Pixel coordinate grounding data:
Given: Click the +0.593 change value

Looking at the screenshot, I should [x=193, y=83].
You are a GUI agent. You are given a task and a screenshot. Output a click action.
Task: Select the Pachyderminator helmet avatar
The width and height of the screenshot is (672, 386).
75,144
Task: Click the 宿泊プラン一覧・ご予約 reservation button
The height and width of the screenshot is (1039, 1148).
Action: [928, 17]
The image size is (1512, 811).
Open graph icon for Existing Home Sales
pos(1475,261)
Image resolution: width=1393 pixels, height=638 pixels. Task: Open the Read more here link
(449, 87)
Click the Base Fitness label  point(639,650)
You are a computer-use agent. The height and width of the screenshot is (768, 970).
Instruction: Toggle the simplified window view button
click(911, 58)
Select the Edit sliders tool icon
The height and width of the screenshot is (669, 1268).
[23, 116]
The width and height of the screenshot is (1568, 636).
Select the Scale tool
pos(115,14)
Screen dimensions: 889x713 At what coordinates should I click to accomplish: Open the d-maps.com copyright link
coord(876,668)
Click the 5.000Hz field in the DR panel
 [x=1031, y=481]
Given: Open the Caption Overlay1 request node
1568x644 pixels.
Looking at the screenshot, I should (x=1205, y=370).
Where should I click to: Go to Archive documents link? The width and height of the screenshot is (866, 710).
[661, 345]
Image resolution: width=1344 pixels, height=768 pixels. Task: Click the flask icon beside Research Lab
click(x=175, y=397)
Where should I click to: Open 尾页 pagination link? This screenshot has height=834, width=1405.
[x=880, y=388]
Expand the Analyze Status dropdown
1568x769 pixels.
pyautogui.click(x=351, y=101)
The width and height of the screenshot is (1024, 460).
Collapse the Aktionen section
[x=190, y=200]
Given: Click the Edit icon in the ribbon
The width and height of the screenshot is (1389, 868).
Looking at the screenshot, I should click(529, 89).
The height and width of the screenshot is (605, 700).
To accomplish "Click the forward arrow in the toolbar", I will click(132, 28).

● Directions for this task
Could you please retype the lines from the start of the data through the line with "The image size is (1512, 811).", both included, and nothing else?

● Solution to this task
Given: Click the +0.593 change value

Looking at the screenshot, I should [x=193, y=83].
You are a GUI agent. You are given a task and a screenshot. Output a click action.
Task: Select the Pachyderminator helmet avatar
The width and height of the screenshot is (672, 386).
75,144
Task: Click the 宿泊プラン一覧・ご予約 reservation button
The height and width of the screenshot is (1039, 1148).
Action: [928, 17]
The image size is (1512, 811).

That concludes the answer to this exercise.